> **Written request**
Count the lines in the material below that contain the string "menu", with case counting, and give only that number.

> **Source data**
-=-=-
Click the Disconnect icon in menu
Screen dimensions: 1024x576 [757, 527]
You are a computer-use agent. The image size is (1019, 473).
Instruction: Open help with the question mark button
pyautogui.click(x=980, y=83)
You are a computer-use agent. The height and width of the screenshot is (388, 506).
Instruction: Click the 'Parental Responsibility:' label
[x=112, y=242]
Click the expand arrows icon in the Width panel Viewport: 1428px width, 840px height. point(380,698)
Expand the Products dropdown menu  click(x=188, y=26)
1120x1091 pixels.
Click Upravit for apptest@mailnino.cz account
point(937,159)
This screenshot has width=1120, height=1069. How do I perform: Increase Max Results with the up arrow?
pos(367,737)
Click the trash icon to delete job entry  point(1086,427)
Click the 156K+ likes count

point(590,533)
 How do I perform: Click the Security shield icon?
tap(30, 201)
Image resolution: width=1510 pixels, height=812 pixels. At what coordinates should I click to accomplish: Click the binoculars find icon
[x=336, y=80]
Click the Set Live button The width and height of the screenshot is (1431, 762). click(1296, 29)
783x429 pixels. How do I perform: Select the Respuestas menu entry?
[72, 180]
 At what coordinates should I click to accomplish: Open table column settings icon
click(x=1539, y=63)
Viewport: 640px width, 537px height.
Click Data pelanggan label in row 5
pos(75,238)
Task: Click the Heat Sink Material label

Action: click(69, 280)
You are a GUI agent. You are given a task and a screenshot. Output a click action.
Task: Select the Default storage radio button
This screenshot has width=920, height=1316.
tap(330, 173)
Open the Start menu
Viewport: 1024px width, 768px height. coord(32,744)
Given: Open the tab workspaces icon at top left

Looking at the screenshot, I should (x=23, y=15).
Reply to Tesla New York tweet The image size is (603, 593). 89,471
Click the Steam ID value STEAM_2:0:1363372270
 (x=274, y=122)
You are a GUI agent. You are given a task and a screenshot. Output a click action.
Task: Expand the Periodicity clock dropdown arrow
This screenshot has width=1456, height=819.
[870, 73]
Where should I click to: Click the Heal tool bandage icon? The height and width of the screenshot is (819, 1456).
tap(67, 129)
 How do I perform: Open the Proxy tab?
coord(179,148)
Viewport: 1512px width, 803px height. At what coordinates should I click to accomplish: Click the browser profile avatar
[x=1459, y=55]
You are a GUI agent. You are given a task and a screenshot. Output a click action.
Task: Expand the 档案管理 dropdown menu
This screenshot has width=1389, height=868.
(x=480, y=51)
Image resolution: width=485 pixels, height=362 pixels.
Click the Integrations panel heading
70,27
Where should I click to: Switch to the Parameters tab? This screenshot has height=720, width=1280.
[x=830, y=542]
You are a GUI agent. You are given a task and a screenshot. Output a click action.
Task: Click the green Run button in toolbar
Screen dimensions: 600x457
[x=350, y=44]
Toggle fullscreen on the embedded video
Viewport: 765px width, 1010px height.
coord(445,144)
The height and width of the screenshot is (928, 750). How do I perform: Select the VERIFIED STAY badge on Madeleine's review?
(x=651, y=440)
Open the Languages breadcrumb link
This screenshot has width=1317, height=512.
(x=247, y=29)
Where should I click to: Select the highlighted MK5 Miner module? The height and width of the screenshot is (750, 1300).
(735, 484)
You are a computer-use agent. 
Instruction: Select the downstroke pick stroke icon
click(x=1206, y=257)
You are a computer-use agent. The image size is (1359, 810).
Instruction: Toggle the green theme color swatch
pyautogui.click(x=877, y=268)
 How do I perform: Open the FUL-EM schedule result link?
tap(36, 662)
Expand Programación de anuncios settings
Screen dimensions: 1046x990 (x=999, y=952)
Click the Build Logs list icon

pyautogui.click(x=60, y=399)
-=-=-
> **Final result**
5